日本の労働人口は減少し、人材が不足するのはやむを得ないのが現状です。だからといって、介護職が不人気だから仕方ないというのは、経営者の怠慢です。
人材が不足しているという相談の中で、明確になっていないことがあまりにも多くあります。たとえば、必要な人数、採用したい人材の年齢層、性別・経験年数などです。要は、資格をもっていれば誰でもいいから採用したい状況といえます。
現状が厳しいこともありますが、誰でもいいから採用するというスタンスには寂しさを感じます。
経営上、人員を確保し事業を行うことは必要不可欠です。しかし、経営者層が「誰でもいいから」「資格さえもっていればいい」というスタンスでは、人材不足は緩和されません。そればかりか、介護職離れが加速するのではないかと感じます。
人は誰でも自分自身が大事な存在です。
「あなたと同じ想いをもっている人材が必要だから一緒に頑張ろう!」
「あなたは資格をもっている人材だから一緒に頑張ろう!」
この2つ、どちらがよいのでしょうか? 苦労して思い入れをもって取得した資格なので、評価されることは嬉しいことです。資格を取得するほどの思い入れを評価してほしいものです。しかし、資格だけに特化した評価になると、資格者であれば誰でもOK、別にあなたでなくても資格がある人であればOKということになります。

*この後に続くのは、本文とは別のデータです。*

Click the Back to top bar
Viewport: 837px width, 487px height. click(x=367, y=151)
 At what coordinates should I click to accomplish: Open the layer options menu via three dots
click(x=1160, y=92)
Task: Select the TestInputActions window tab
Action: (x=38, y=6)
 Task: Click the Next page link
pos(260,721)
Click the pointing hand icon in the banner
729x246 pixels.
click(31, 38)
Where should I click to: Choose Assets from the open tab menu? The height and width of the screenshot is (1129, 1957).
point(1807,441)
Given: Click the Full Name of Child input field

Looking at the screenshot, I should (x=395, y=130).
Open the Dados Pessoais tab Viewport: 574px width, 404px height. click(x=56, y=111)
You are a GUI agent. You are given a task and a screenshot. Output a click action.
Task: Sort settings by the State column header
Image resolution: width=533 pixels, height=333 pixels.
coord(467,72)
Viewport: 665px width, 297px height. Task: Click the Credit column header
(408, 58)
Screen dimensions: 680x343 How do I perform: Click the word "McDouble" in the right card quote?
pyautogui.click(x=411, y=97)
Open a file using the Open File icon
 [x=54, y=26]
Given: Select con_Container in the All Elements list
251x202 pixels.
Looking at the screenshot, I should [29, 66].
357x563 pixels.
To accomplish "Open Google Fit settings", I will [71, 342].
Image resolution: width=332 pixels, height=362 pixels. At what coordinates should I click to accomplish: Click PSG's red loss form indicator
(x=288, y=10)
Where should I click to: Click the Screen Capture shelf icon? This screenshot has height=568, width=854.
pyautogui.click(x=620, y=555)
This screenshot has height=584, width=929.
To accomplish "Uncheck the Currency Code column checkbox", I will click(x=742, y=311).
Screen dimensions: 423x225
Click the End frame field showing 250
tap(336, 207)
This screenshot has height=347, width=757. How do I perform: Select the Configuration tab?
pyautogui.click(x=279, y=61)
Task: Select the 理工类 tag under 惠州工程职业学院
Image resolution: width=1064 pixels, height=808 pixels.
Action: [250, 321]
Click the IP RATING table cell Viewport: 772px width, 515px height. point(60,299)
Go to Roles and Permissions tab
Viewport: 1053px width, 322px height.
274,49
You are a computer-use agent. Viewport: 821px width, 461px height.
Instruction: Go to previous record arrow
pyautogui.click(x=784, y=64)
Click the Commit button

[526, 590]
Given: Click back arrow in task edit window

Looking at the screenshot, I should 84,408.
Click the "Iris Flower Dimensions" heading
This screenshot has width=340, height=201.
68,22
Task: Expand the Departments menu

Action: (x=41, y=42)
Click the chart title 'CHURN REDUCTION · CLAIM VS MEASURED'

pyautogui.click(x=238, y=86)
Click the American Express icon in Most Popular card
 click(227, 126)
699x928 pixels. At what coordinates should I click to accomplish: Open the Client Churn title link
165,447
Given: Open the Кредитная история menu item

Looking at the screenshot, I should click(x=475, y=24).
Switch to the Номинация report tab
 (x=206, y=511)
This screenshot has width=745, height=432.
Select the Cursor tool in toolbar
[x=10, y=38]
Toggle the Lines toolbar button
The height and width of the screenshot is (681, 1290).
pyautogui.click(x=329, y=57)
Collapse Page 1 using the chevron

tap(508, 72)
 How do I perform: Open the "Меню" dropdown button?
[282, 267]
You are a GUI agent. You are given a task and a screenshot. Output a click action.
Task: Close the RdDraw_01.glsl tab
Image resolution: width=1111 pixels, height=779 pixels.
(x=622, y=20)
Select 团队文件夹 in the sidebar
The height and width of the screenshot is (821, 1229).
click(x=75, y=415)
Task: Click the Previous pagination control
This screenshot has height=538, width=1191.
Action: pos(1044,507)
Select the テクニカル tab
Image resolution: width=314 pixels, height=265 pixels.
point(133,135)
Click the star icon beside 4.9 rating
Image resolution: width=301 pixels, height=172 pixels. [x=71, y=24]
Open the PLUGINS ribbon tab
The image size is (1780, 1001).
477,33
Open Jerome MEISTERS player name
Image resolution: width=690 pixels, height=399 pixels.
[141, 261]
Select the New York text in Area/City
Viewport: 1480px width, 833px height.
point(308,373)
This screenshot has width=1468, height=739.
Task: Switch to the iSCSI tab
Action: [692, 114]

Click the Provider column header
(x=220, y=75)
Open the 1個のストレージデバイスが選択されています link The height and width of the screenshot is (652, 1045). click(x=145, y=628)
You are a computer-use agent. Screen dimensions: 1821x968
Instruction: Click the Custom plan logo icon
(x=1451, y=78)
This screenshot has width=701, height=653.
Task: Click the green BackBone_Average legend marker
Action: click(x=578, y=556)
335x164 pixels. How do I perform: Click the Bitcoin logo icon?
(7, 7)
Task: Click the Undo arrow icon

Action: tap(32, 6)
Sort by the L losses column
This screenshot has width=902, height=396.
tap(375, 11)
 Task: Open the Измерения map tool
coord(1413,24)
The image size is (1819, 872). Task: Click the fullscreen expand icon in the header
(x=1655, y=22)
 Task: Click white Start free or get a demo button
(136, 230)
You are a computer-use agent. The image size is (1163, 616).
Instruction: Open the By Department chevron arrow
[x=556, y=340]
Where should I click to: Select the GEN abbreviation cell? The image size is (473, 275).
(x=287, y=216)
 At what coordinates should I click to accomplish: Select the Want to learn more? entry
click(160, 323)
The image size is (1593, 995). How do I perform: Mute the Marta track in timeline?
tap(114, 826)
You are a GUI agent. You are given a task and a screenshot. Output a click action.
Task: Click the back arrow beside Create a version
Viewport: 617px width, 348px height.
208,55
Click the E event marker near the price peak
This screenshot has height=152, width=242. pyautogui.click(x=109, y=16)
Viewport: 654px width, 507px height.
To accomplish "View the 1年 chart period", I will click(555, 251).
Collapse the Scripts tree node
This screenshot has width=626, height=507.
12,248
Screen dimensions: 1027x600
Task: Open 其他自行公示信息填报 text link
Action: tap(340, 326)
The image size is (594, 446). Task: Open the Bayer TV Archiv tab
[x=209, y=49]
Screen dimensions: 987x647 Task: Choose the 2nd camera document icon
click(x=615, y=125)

現状の介護業界では、要件基準のため、どうしても資格優先に見てしまいます。これでは、自分自身が大切にされていないと感じてしまうでしょう。
介護職自身も、資格や技術、知識の取得ばかりのスキルアップに特化しすぎるのではなく、経営視点をもつことも重要です。
経営者、管理者の意識の変革も求められます。リーダーが意識を高くもつことで、現場の職員にも伝達します。誰でもいいから採用したいと平気で言う経営者は、自社の職員に対しても、資格があればあなたでなくてもいいと言っているのと同じです。
まずは自社の理想の職員像を明確にもつことが必要です。経営者としてのこだわり、想いを出せば、どんな人材が必要なのかがみえやすいと思います。